-- Document passage --
____________

[ML Story] Fine-tune Vision Language Model on custom dataset

Nitin Tiwari
Google Developer Experts
9 min readApr 27, 2024

--

Introduction

We’re living in the era of LLMs, and almost every week, you’ll hear a new language model making its way out. From Google’s Gemini and Gemma models to Meta’s latest Llama 3 and Microsoft’s tiny Phi-3 models, a fierce online competition is underway among these industry giants to grab the top spot.

Amidst this flurry of activity, what stands out most is the willingness of these tech giants to open up some of these language models to the developer community.

What are the benefits of making models open?
Opening up models to the developer community brings several advantages, including developers fine-tuning these models for specific use cases to solve interesting problems.

And if you’re an LLM nerd by now, I’m sure you have attempted to fine-tune at least one of these open models to explore their capabilities. While discussing all these popular models, it’s uncommon to find ones that are both open and multimodal simultaneously.

____________

-- What you are asked to do --
Extract the passage of the article on fine-tuning a vision language model from "We’re living in" up to and including "making models open?", copying it word for word.

____________

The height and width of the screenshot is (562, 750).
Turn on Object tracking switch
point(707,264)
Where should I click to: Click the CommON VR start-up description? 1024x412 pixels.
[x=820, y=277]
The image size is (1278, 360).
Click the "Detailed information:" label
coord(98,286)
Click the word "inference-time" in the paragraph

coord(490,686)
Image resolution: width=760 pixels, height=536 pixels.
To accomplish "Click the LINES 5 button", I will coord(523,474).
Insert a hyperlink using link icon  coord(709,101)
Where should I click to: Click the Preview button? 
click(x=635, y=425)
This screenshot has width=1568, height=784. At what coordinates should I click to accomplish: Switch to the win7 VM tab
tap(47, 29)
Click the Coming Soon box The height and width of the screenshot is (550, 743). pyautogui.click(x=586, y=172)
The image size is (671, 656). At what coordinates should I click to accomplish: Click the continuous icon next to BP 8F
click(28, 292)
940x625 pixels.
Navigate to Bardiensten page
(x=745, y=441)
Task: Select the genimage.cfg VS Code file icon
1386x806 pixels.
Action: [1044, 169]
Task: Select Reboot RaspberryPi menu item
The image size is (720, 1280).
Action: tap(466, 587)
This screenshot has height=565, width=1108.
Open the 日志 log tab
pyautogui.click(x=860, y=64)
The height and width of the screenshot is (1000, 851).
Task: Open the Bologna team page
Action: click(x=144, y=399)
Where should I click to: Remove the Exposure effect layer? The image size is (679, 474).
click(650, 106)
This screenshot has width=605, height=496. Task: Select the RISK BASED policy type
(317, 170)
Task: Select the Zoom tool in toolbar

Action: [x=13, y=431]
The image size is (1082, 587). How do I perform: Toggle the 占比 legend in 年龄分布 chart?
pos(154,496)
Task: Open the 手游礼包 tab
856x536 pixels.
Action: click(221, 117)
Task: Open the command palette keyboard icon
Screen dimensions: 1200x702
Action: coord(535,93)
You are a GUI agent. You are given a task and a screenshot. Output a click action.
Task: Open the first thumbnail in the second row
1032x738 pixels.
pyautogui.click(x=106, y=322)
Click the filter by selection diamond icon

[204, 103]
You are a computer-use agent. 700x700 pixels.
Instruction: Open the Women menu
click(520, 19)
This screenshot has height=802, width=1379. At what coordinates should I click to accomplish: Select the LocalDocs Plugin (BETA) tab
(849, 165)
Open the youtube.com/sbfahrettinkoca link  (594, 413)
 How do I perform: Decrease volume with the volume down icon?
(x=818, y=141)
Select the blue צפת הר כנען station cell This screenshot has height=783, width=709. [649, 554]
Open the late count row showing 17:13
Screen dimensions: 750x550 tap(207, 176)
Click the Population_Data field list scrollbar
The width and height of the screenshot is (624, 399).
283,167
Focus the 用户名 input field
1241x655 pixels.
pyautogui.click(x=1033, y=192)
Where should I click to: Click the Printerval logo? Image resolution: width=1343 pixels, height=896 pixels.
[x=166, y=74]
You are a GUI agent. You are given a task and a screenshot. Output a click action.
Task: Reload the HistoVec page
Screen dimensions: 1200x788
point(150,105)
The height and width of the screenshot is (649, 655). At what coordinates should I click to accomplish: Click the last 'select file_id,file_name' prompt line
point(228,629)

____________

-- Response --
We’re living in the era of LLMs, and almost every week, you’ll hear a new language model making its way out. From Google’s Gemini and Gemma models to Meta’s latest Llama 3 and Microsoft’s tiny Phi-3 models, a fierce online competition is underway among these industry giants to grab the top spot.

Amidst this flurry of activity, what stands out most is the willingness of these tech giants to open up some of these language models to the developer community.

What are the benefits of making models open?